| Exercise prompt |
Search the entries for the word "computer". Copy each line in which it is found.

| Listed records |
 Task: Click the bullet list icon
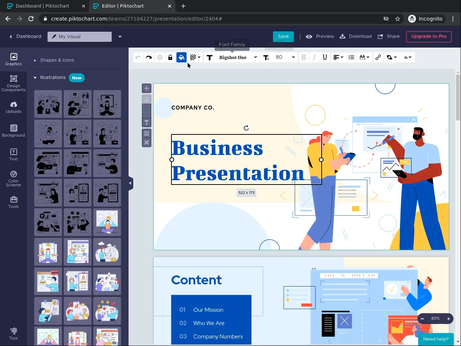click(x=352, y=57)
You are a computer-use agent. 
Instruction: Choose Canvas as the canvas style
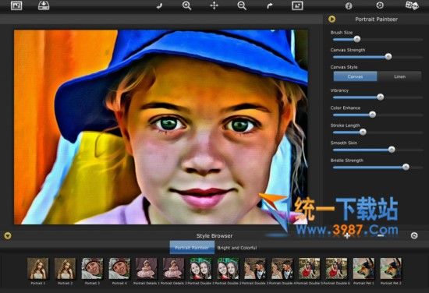(x=355, y=76)
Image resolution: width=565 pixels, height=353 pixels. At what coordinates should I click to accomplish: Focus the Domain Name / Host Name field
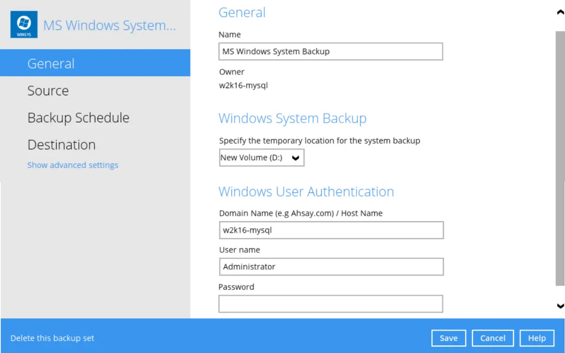[x=331, y=230]
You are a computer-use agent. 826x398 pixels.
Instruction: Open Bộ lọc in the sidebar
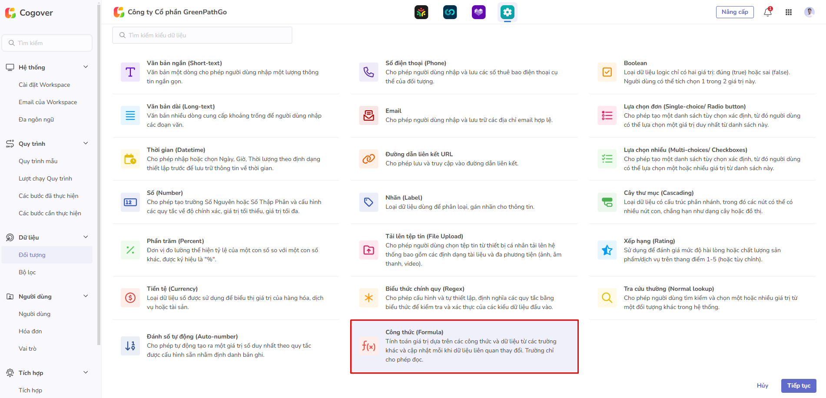click(27, 272)
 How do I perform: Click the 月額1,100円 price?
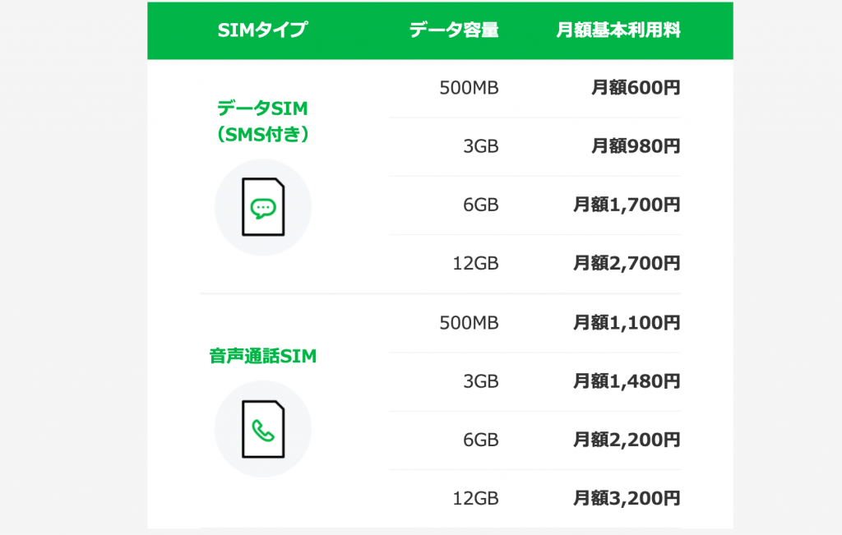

| Response to this task |
You are a computer-use agent. 
You are a computer-use agent. 826x398 pixels.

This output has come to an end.